Oracle has shipped Oracle Database Lite 10g, an upgrade to its cut-down database that the company says will extend grid computing to mobile devices.
Built to run on laptops and PDAs, Oracle argues that the product fits into the company’s grid computing scheme because of a new feature that enables users to update data and applications simultaneously when synchronizing with the back-end server. Previously, these were separate operations.

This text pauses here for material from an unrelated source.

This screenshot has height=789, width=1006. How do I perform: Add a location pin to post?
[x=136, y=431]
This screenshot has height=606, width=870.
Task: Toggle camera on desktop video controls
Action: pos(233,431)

The concept of grid applies to the database because it involves distributing data to increase its availability, said Oracle’s Jacob Christfort, CTO and vice president of mobile and wireless products at Oracle. "The difference is that the applications are all in the database just like data components, and that means as you synchronize your data, you also physically synchronize your application," Christfort said. Oracle’s mobile database can work in a disconnected mode, getting updates when necessary.
Also new in the database is a feature called Mobile Manager, providing a Web-based console for application, system, security, and device management. As an example, a sysadmin can reduce data on the server side and that is automatically fed back to the device.
Mobile Manager also offers application life cycle management for mobile apps, as well as diagnostics, configuration, and lockdown.
Support for Microsoft’s ADO.Net, which aids development of Microsoft-based applications, is also included in the database, as well as Java and .Net tools.
An analyst noted Oracle considers the mobile database an extension of the larger, server database, also known as 10g. "This is extending the features and functions of 10g to that mobile environment," said analyst Carl Olofson, research director for information management and data integration software at IDC.
As far as Oracle’s grid positioning of the product, Olofson said it is Oracle’s prerogative on what to call the product. "Obviously there’s nothing grid about a mobile computer. It’s a discrete device, but from Oracle’s perspective it’s extending the grid environment," Olofson said. The database will compete IBM's DB2 and Sybase's SQL Anywhere. The seamless synchronization of data and applications provides Oracle with an advantage over rivals, according to Christfort.
Requiring an Oracle database on the back-end server, Oracle Database Lite 10g costs $100 per named user licence. The database runs on Linux, Windows CE, Palm OS, and Pocket PC.